§ ASSIGNED TASK: From the line containing "How do I perform: Pick" to the last line of the records, please reproduce every line exactly and nothing more.

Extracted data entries
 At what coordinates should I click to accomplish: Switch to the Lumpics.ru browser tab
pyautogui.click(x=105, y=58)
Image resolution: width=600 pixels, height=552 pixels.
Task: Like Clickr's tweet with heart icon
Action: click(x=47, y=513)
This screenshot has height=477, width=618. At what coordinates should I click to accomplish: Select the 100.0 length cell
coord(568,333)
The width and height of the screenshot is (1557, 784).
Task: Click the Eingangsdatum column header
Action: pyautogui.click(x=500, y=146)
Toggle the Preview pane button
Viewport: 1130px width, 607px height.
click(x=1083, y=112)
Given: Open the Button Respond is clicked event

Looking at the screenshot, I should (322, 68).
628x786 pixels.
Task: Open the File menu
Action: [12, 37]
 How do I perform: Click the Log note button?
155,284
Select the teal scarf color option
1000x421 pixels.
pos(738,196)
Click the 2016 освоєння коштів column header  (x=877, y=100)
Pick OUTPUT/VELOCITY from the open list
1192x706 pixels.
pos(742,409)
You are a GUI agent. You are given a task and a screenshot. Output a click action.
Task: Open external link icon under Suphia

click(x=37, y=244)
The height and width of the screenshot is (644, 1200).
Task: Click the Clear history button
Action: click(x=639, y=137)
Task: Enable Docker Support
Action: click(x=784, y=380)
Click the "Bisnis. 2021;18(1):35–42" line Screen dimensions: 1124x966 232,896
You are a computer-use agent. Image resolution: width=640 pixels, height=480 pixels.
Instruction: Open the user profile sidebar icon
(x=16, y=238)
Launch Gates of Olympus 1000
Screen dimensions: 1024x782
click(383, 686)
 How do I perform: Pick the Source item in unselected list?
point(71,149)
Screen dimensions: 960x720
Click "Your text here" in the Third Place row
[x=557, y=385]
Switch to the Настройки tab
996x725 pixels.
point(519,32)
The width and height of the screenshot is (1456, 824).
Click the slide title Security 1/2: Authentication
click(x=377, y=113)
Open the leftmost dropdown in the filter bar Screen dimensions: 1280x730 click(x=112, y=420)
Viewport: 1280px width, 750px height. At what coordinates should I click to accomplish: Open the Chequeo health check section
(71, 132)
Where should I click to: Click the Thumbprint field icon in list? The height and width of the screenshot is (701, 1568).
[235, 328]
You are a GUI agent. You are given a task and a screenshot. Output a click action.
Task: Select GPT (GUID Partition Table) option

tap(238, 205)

§ TASK RESPONSE:
 How do I perform: Pick the Source item in unselected list?
point(71,149)
Screen dimensions: 960x720
Click "Your text here" in the Third Place row
[x=557, y=385]
Switch to the Настройки tab
996x725 pixels.
point(519,32)
The width and height of the screenshot is (1456, 824).
Click the slide title Security 1/2: Authentication
click(x=377, y=113)
Open the leftmost dropdown in the filter bar Screen dimensions: 1280x730 click(x=112, y=420)
Viewport: 1280px width, 750px height. At what coordinates should I click to accomplish: Open the Chequeo health check section
(71, 132)
Where should I click to: Click the Thumbprint field icon in list? The height and width of the screenshot is (701, 1568).
[235, 328]
You are a GUI agent. You are given a task and a screenshot. Output a click action.
Task: Select GPT (GUID Partition Table) option

tap(238, 205)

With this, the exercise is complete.